Security Researcher: Rootkits Common for Spyware
A security researcher says rootkits are finding the most use among spyware authors out to hide their programs from wary users.
The chief researcher at F-Secure says the most common rootkit his company's software is turning up serves to keep users from uninstalling obnoxious spyware.
In a weblog entry from yesterday, F-Secure's Chief Researcher, Mikko Hyppönen, said the most common rootkit his company's BlackLight technology has exposed is installed by Apropos spyware, which plagues users with popup windows.
"The reason for Apropos to use rootkit techniques is very different from your average worm or bot," Hyppönen noted. "Usually rootkit malware tries to avoid detection. Apropos, on the other hand, shows the user pop-ups 'ad nauseam'. Therefore, the motive of Apropos is not to use rootkits for hiding itself. The very advanced rootkit functionality in Apropos is designed to prevent uninstallation and removal."

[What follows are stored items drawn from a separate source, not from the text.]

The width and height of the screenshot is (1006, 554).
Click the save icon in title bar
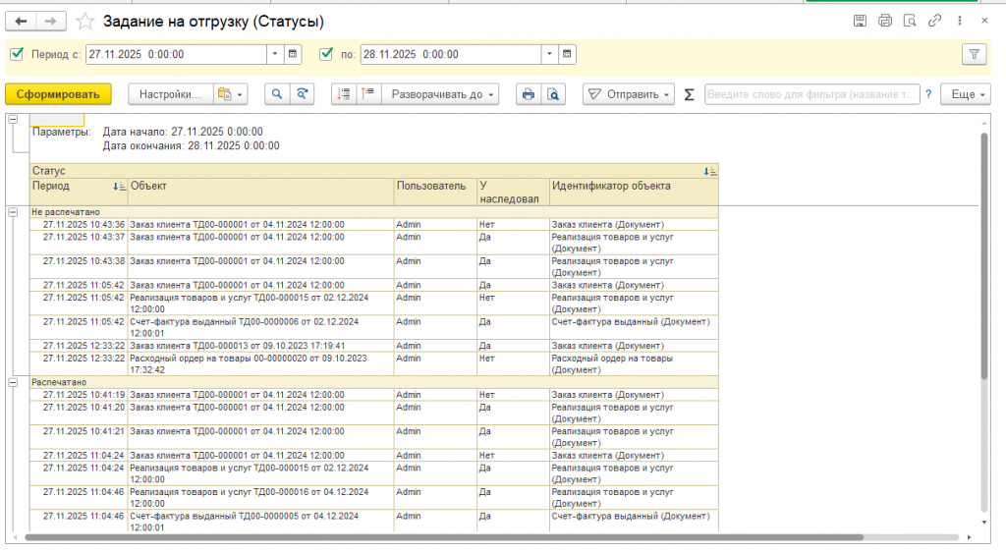(860, 21)
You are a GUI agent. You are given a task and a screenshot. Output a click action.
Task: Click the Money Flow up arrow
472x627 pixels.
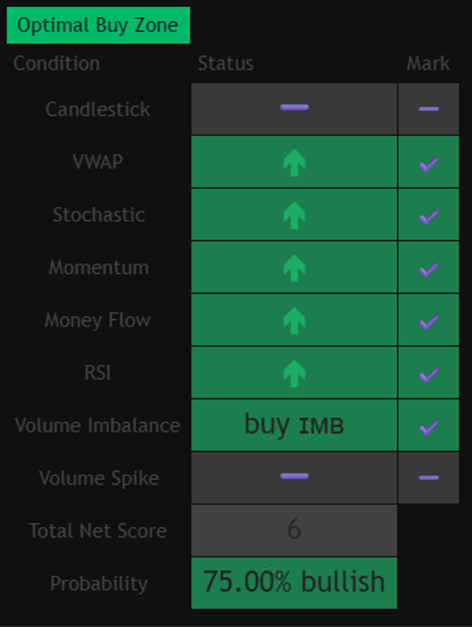click(294, 320)
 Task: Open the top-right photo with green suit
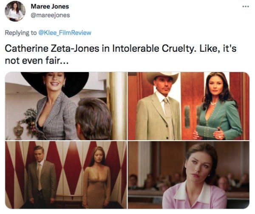[x=188, y=106]
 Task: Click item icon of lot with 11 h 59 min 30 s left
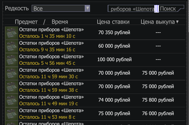pos(11,73)
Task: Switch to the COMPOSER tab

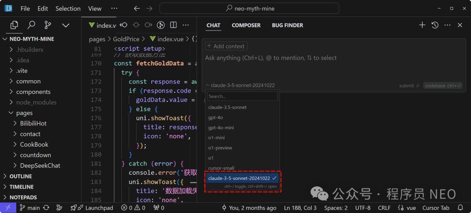Action: [246, 25]

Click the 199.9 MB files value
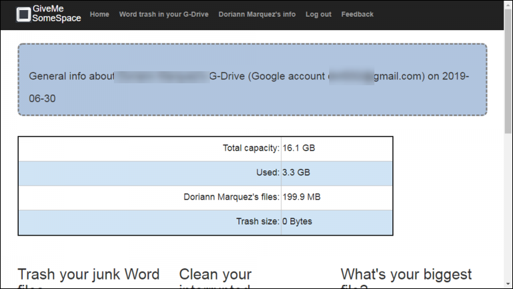click(301, 197)
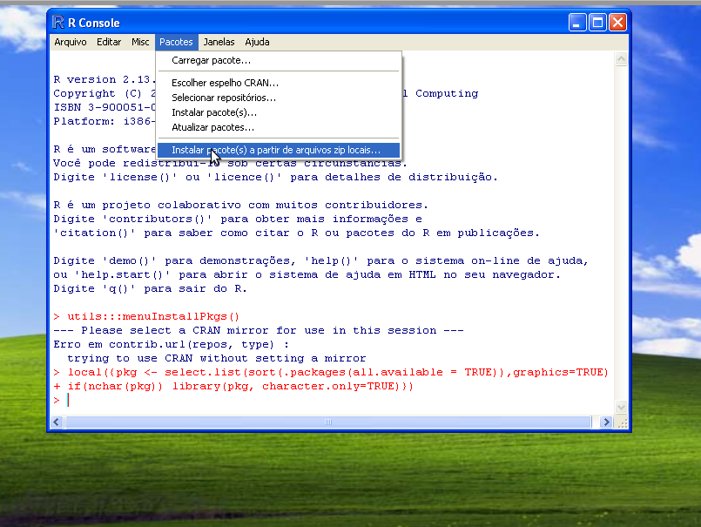Image resolution: width=701 pixels, height=527 pixels.
Task: Select 'Selecionar repositórios...' menu entry
Action: (x=224, y=98)
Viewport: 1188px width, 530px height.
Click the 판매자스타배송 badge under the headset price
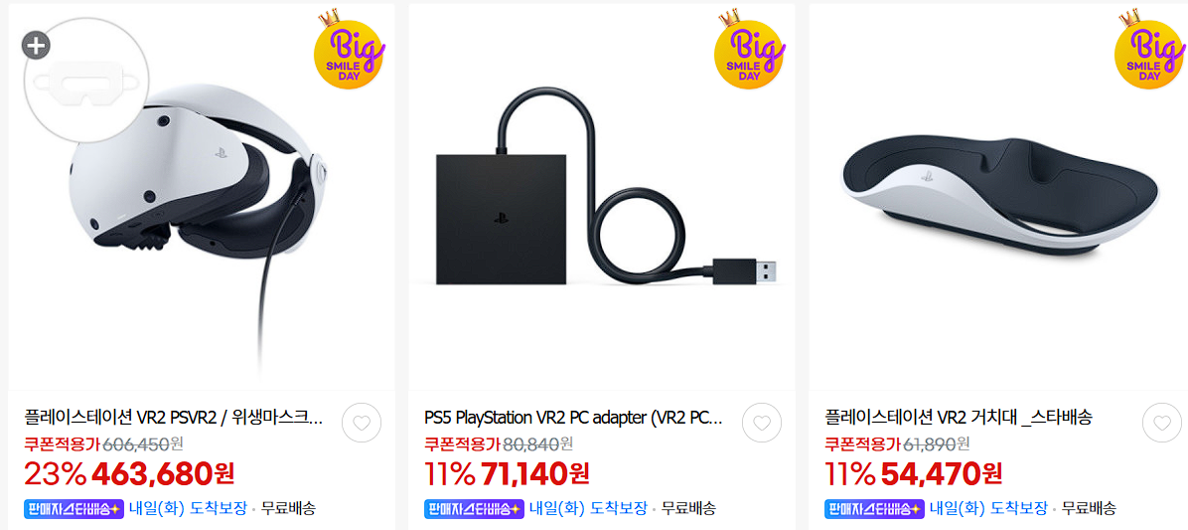click(x=74, y=508)
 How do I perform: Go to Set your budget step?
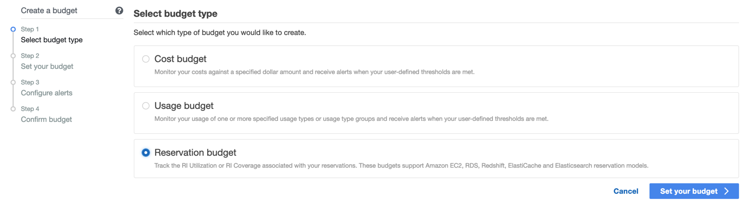point(47,66)
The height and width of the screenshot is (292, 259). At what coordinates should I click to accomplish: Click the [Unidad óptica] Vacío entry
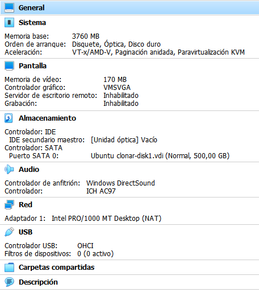[x=124, y=140]
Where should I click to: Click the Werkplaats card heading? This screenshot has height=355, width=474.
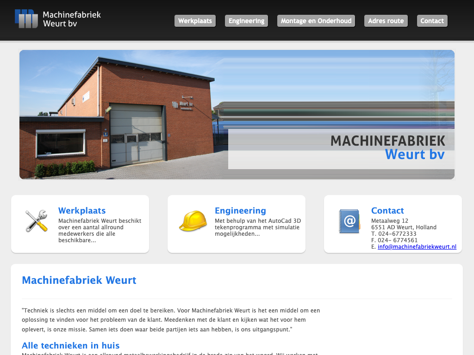[82, 211]
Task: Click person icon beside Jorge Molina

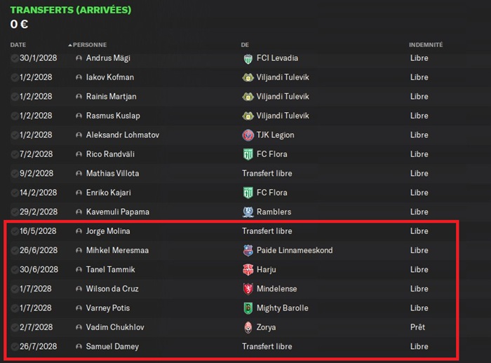Action: (x=79, y=231)
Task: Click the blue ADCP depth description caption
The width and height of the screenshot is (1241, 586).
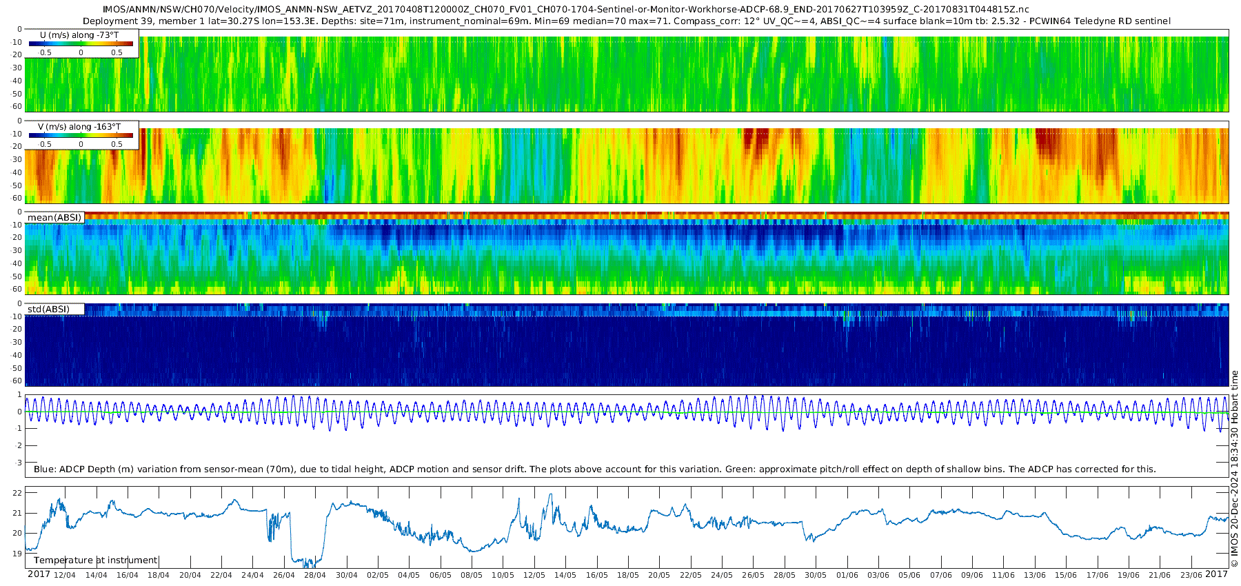Action: [x=594, y=469]
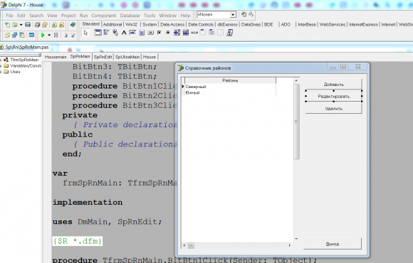Select the arrow pointer tool in palette

(x=85, y=33)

Despite the relative subtlety of rootkits at their most stealthy, Hyppönen said most malware authors are content merely to use rootkit technology to hide running processes from users, relying on the natural clutter of the "System32" folder to hide files that don't belong on a Microsoft Windows system.
Hyppönen also noted that while Sony/BMG's recent snafu distributing DRM software on music CDs might have gained a lot of attention, it hasn't been very widely reported.
"One might say that the Sony BMG DRM has to be the most common rootkit, because it was shipped on a huge number of music CDs. This would be a logical assumption, but we have not received that many reports of BlackLight finding this particular rootkit," he wrote.